EXERCICE COURT 1:
Mets à jour le listing, de son début jusqu'à la ligne contenant « [x=1169, y=39] » incluse, en remplaçant « The image size is » par « Image dimensions are ». Ne change rien d'autre.

L’Académie des sciences, lettres et arts

L’Académie avait, peu après sa fondation, choisi pour emblème le phénix et pour  devise : « Aux premiers rayons [du soleil], je renais », car elle était persuadée de l’existence d’une académie à Marseille dans l’Antiquité grecque. Cette devise prit un sens nouveau lorsqu’Achard ressuscita l’Académie à travers le « Lycée des sciences et des arts » dès 1799, avec l’aide des astronomes Saint-Jacques de Sylvabelle et Thulis qui avaient dirigé l’observatoire. Plusieurs membres de l’ancienne Académie vinrent les rejoindre et ils cooptèrent aussi des artistes. Cette réunion d’esprits choisis obtint l’appui du premier préfet des Bouches-du-Rhône, Charles Delacroix, qui en devint président. Elle reprit en 1802 le nom d’académie lorsque celui de lycée fut choisi à partir de l’an VIII (1800) pour les établissements d’enseignement secondaire. L’Académie était installée dans le ci-devant couvent des Bernardines (actuel lycée Thiers), siège également de la bibliothèque, du musée et du lycée. En 1806, son nouveau règlement fixa définitivement le nombre de ses fauteuils à quarante. Thibaudeau, successeur de Delacroix, souhaitait qu’elle s’occupe avant tout de travaux scientifiques et d’histoire. Elle devint Académie des sciences, lettres et arts. Elle reprit la publication annuelle de Mémoires. En 1832, elle accueillait Lamartine, de passage  à Marseille, qui lui donnait la primeur de son poème Adieux à la France en prélude à son voyage en Orient. Le baron Félix de Beaujour, membre associé, dont le gigantesque tombeau, le plus haut du Père-Lachaise, précise qu’il était « né à Sénas, Bouches-du-Rhône », fonde en 1832 le prix qui porte son nom.

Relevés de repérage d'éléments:

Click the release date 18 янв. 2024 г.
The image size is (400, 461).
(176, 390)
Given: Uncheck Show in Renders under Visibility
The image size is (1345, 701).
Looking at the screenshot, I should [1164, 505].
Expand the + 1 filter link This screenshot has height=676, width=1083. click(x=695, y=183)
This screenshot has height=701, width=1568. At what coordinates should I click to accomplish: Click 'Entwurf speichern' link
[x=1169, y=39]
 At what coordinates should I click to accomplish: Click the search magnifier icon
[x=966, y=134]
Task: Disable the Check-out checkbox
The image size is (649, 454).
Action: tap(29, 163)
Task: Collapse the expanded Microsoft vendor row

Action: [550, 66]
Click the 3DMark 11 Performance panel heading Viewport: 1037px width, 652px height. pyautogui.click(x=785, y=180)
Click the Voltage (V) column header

EXERCICE COURT 2:
Réécris sous forme de liste le paragraphe de l'extrait sur l'Académie qui commence par « L’Académie avait, peu après sa fondation », en gardant ses faits principaux.

RÉPONSE COMPLÈTE 1:
Click the release date 18 янв. 2024 г.
Image dimensions are (400, 461).
(176, 390)
Given: Uncheck Show in Renders under Visibility
Image dimensions are (1345, 701).
Looking at the screenshot, I should [1164, 505].
Expand the + 1 filter link This screenshot has height=676, width=1083. click(x=695, y=183)
This screenshot has height=701, width=1568. At what coordinates should I click to accomplish: Click 'Entwurf speichern' link
[x=1169, y=39]

RÉPONSE COMPLÈTE 2:
- Emblème et devise : le phénix et « Aux premiers rayons [du soleil], je renais ». L'Académie les a choisis parce qu'elle croyait à l'existence d'une académie à Marseille dans l'Antiquité grecque.
- 1799 : Achard la ressuscite sous le nom de « Lycée des sciences et des arts », avec les astronomes Saint-Jacques de Sylvabelle et Thulis. D'anciens membres les rejoignent, et des artistes sont cooptés.
- Appui et présidence : Charles Delacroix, premier préfet des Bouches-du-Rhône.
- 1802 : elle reprend le nom d'académie, celui de lycée étant désormais réservé, depuis l'an VIII (1800), à l'enseignement secondaire.
- Siège : l'ancien couvent des Bernardines (actuel lycée Thiers), qui abrite aussi la bibliothèque, le musée et le lycée.
- 1806 : un nouveau règlement fixe définitivement à quarante le nombre de fauteuils.
- Sous Thibaudeau, successeur de Delacroix : priorité aux travaux scientifiques et d'histoire. Elle devient Académie des sciences, lettres et arts et reprend la publication annuelle de Mémoires.
- 1832 : Lamartine, de passage à Marseille, lui réserve la primeur de son poème Adieux à la France, avant son voyage en Orient.
- 1832 : le baron Félix de Beaujour, membre associé, fonde le prix qui porte son nom.